● Work request
Pictures must not appear in the copy. Restate exactly the lines below from the one with "[Advertisement] (131, 166)" through the one with "Agriculture (343, 1064)", inclusive.

● Data section
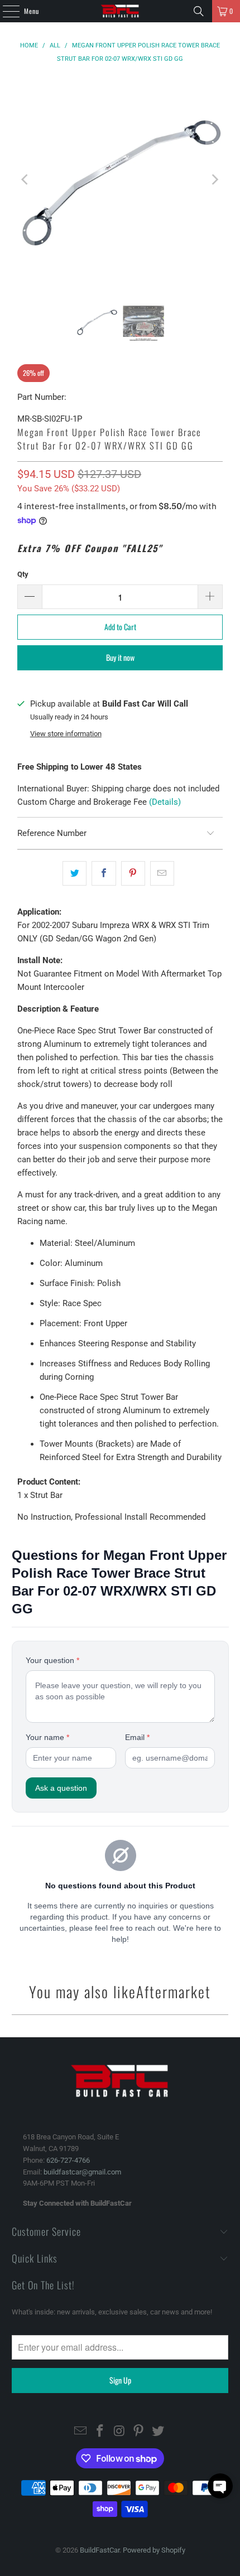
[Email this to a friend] (162, 873)
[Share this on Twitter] (75, 873)
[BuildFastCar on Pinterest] (139, 2432)
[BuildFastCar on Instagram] (119, 2432)
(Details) (165, 802)
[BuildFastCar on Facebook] (100, 2432)
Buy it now (120, 657)
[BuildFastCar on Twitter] (158, 2432)
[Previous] (26, 179)
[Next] (214, 179)
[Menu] (5, 11)
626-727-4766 (68, 2160)
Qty (22, 574)
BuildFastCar (99, 2550)
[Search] (198, 11)
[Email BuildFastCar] (81, 2432)
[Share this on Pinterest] (133, 873)
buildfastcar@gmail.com (82, 2172)
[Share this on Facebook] (104, 873)
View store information (66, 733)
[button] (220, 2485)
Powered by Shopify (154, 2550)
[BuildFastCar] (120, 11)
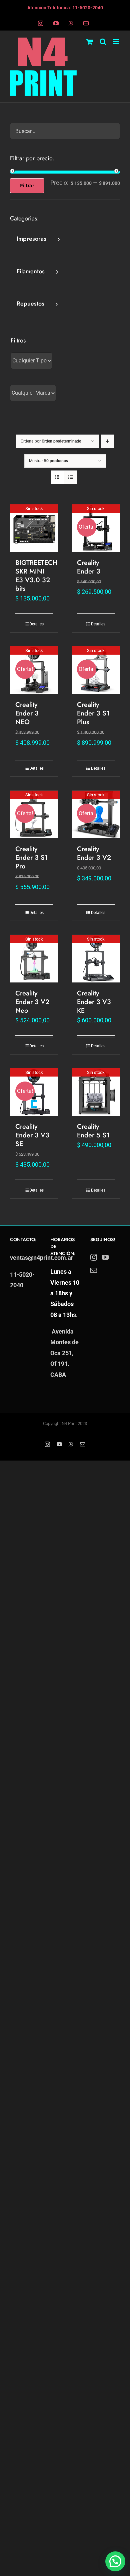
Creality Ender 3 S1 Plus (93, 713)
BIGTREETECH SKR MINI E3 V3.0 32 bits (36, 575)
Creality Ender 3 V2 (94, 853)
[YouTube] (105, 1257)
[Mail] (93, 1270)
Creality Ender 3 (88, 567)
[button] (115, 2561)
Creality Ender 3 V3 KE (94, 1001)
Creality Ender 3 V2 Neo (32, 1001)
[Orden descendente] (107, 441)
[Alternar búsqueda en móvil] (103, 41)
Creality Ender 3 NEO (27, 713)
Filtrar (27, 186)
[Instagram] (93, 1257)
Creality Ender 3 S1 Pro (31, 857)
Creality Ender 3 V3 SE (32, 1135)
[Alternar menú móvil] (116, 41)
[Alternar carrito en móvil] (89, 41)
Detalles (36, 624)
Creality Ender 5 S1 (93, 1131)
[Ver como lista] (70, 477)
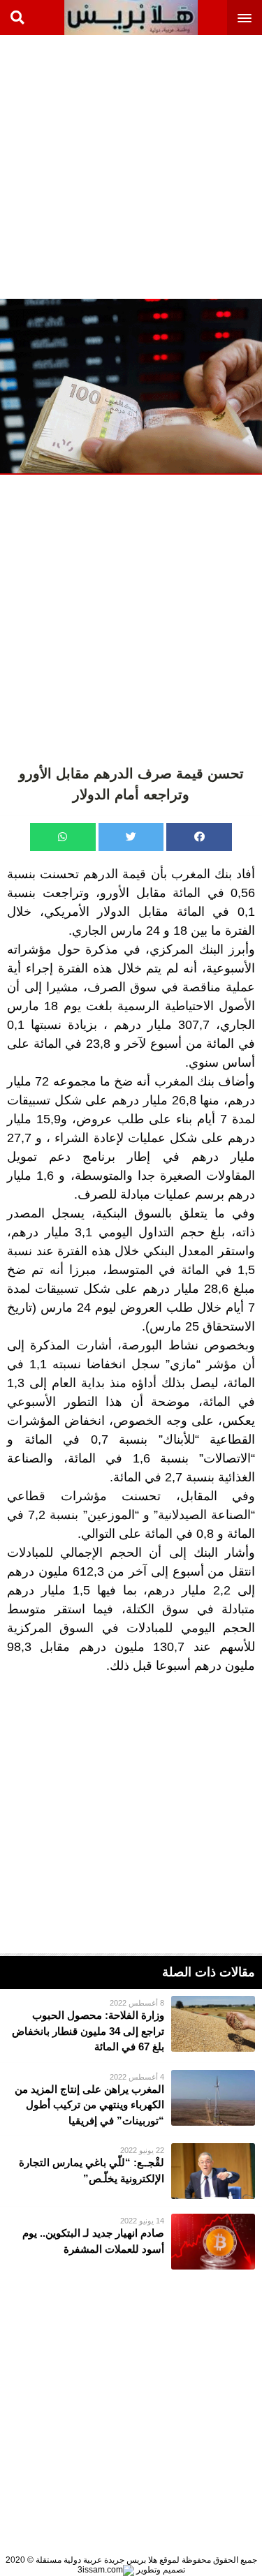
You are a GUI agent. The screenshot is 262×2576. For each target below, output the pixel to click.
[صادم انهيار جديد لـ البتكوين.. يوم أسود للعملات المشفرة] (131, 2242)
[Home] (130, 17)
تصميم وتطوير (159, 2570)
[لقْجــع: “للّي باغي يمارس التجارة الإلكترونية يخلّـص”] (131, 2171)
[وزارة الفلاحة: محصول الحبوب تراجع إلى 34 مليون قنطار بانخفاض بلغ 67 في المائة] (131, 2025)
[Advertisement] (131, 166)
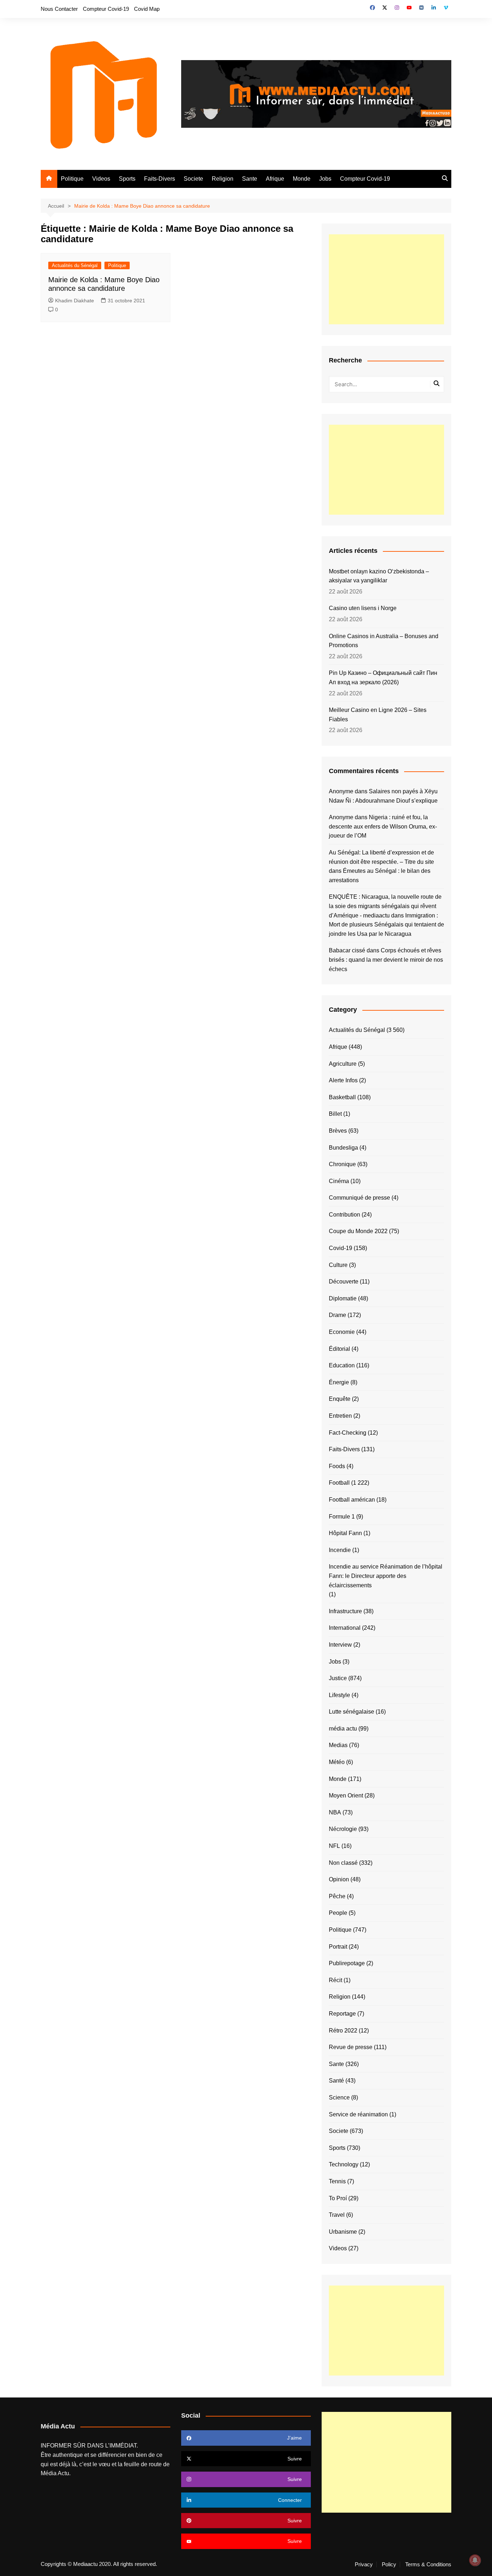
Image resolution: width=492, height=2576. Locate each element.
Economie (342, 1332)
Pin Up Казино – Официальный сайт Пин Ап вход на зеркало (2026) (383, 677)
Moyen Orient (346, 1795)
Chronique (342, 1164)
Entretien (340, 1416)
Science (339, 2097)
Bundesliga (343, 1148)
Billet (335, 1114)
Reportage (342, 2014)
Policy (389, 2564)
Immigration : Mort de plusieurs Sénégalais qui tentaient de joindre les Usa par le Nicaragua (386, 924)
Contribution (344, 1215)
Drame (337, 1315)
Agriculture (343, 1064)
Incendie (340, 1550)
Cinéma (339, 1181)
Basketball (342, 1097)
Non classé (343, 1863)
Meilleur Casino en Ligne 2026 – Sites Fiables (377, 714)
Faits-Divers (159, 179)
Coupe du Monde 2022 (358, 1231)
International (345, 1628)
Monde (301, 179)
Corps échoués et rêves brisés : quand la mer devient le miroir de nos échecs (386, 959)
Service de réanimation (358, 2114)
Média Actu (55, 2473)
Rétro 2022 (343, 2030)
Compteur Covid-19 (106, 9)
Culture (338, 1265)
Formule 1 (342, 1516)
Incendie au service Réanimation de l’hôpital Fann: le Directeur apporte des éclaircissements (385, 1576)
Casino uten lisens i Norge (363, 608)
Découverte (343, 1281)
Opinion (339, 1879)
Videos (101, 179)
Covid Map (147, 9)
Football (339, 1483)
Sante (249, 179)
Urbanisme (343, 2232)
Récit (335, 1980)
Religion (222, 179)
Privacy (364, 2564)
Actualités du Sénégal (75, 265)
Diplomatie (343, 1298)
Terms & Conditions (428, 2564)
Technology (343, 2164)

● Reply
[Advertisement] (131, 166)
Image resolution: width=492, height=2576. Locate each element.
Economie (342, 1332)
Pin Up Казино – Официальный сайт Пин Ап вход на зеркало (2026) (383, 677)
Moyen Orient (346, 1795)
Chronique (342, 1164)
Entretien (340, 1416)
Science (339, 2097)
Bundesliga (343, 1148)
Billet (335, 1114)
Reportage (342, 2014)
Policy (389, 2564)
Immigration : Mort de plusieurs Sénégalais qui tentaient de joindre les Usa par le Nicaragua (386, 924)
Contribution (344, 1215)
Drame (337, 1315)
Agriculture (343, 1064)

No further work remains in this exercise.